Anyone in the CC reseller downstream aware of such a feature on their network or plans for such?  Not saying this is the first I've caught of their intent to filter, but all others were tunneled services from filtering companies that were not CC themselves doing any filtering.

Posting the sales ad image below so folks see what was said, not as a promotion or endorsement of their filtering or services.



Spoiler


----------



## Aldryic C'boas (Dec 19, 2014)

Sounds like they're just following everyone onto the bandwagon trying to resell Vox.  Given the punishing incompetence from that group, should make for some interesting fireworks.


----------



## comXyz (Dec 19, 2014)

I don't trust anything from GVH anymore.

BTW I think the DDOS protection come from Vox, not CC.


----------



## HalfEatenPie (Dec 19, 2014)

I added spoiler tags simply because I don't want to advertise GVH on here.


----------



## MannDude (Dec 19, 2014)

c1bl said:


> I don't trust anything from GVH anymore.
> 
> BTW I think the DDOS protection come from Vox, not CC.


What is the minimum monthly commitment for Vox?


----------



## comXyz (Dec 19, 2014)

MannDude said:


> What is the minimum monthly commitment for Vox?


I don't know.


----------



## drmike (Dec 19, 2014)

HalfEatenPie said:


> I added spoiler tags simply because I don't want to advertise GVH on here.


Accept my apology.. I forget all the time about the spoiler tagging.   Mods can spoil tag whatever I post as they see fit - as needed - whenever.


----------



## drmike (Dec 19, 2014)

Hypothetically, let's go down the Vox rabbit hole...

What does Vox want per month for 100Gbps of filtering?


----------



## Francisco (Dec 19, 2014)

Vox is $2500/month for a BGP GRE tunnel with a small commit on clean. Their filtering isn't 'always on' so there's always a small window where bleeds happen before scrubbing occurs.

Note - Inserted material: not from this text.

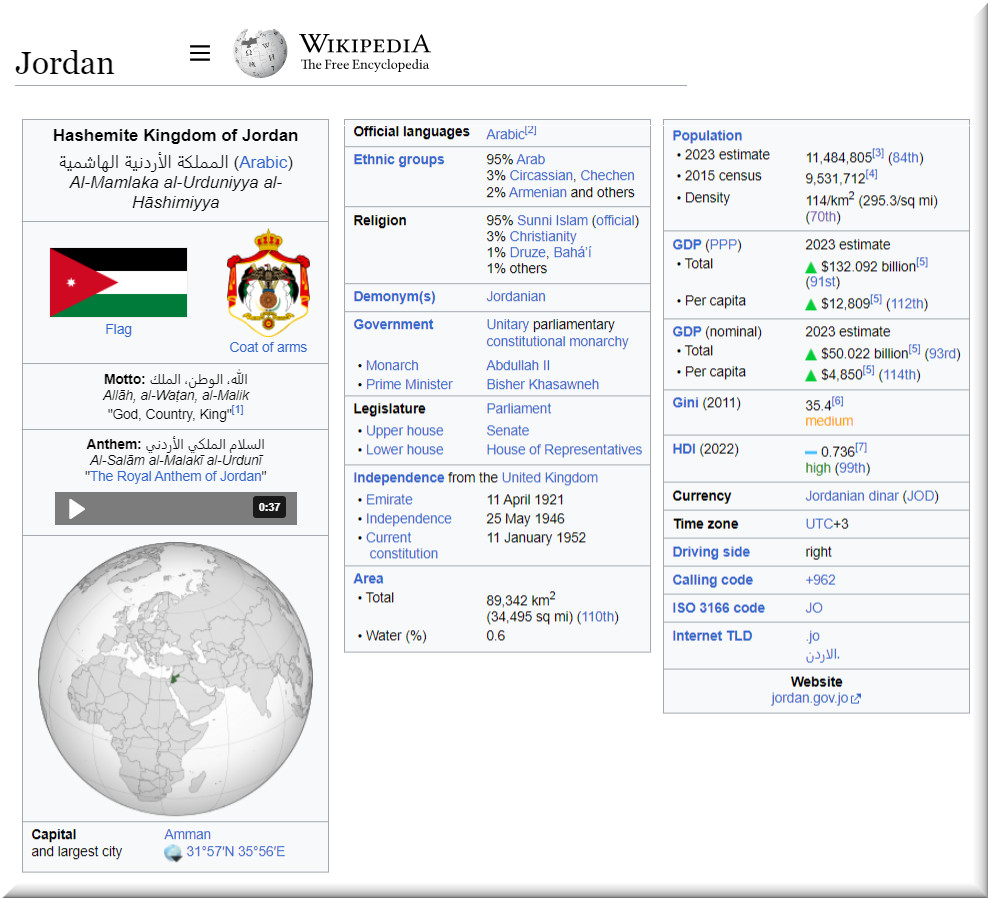Open the Abdullah II link
988x898 pixels.
[x=517, y=365]
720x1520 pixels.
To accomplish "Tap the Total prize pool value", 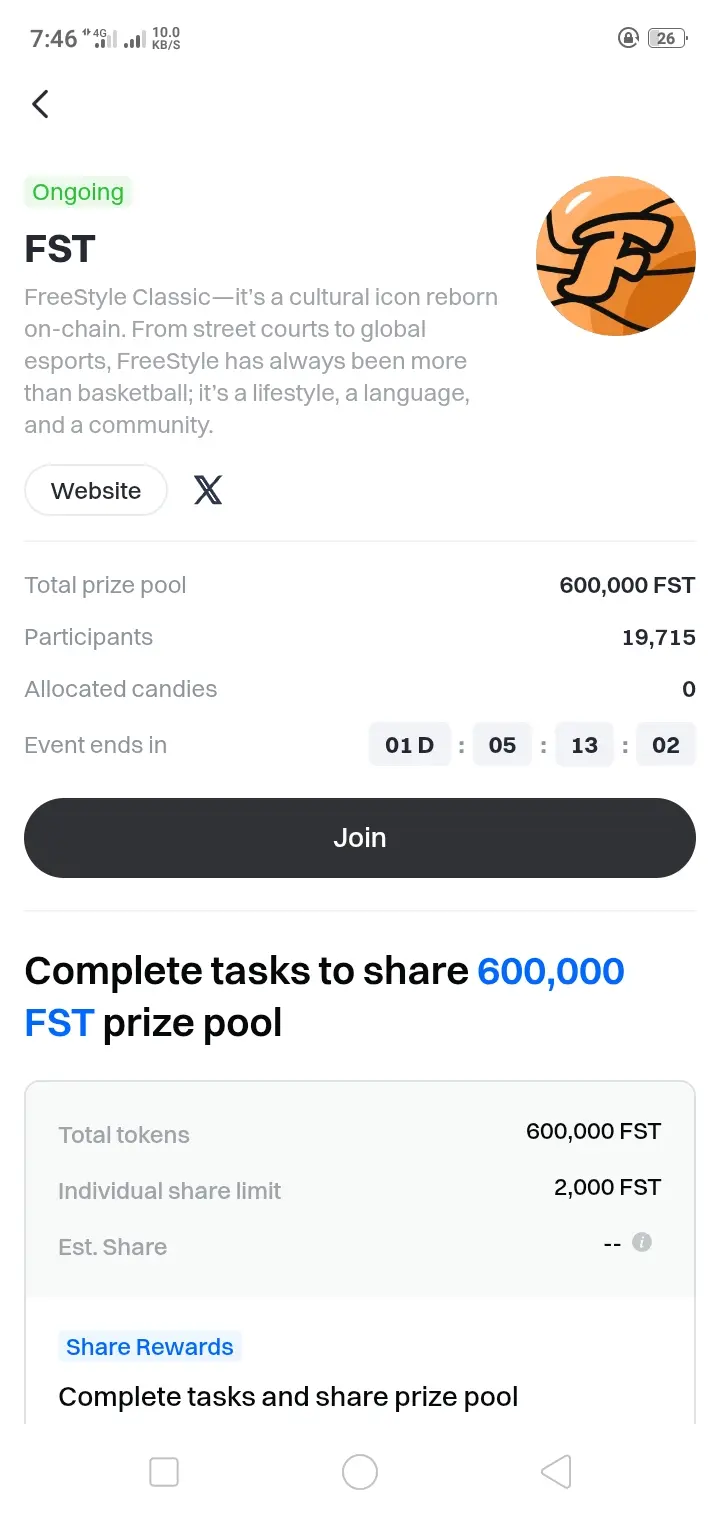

Once a test IP is had you can just pull a BGP route on lg.he.net and see who's filtering it.

Francisco


----------



## MannDude (Dec 20, 2014)

I don't believe the service exists, personally.

Anyone have a test IP or have used it? Seems like this weeks attempt at staying relevant more than anything else.


----------



## DomainBop (Dec 20, 2014)

MannDude said:


> I don't believe the service exists, personally.
> 
> Anyone have a test IP or have used it? Seems like this weeks attempt at staying relevant more than anything else.


Oh it exists alright, but what the promo email didn't tell you is that the new DDoS protected IPs are a limited time offer limited to the first 254 lucky customers!  Use 43.245.196.108 as a test IP because all of the DDoS protected IPs will be in the extra special 43.245.196.0/24 block! None of the IPs in this list are blacklisted by Spamhaus, check for yourself http://bgp.he.net/ip/43.245.196.108#_rbl  Enjoy this exclusive offer while you can!


----------



## Jack (Dec 20, 2014)

Lovely back haul to LA if that's it, Lolz


----------



## Francisco (Dec 20, 2014)

DomainBop said:


> Oh it exists alright, but what the promo email didn't tell you is that the new DDoS protected IPs are a limited time offer limited to the first 254 lucky customers!  Use 43.245.196.108 as a test IP because all of the DDoS protected IPs will be in the extra special 43.245.196.0/24 block! None of the IPs in this list are blacklisted by Spamhaus, check for yourself http://bgp.he.net/ip/43.245.196.108#_rbl  Enjoy this exclusive offer while you can!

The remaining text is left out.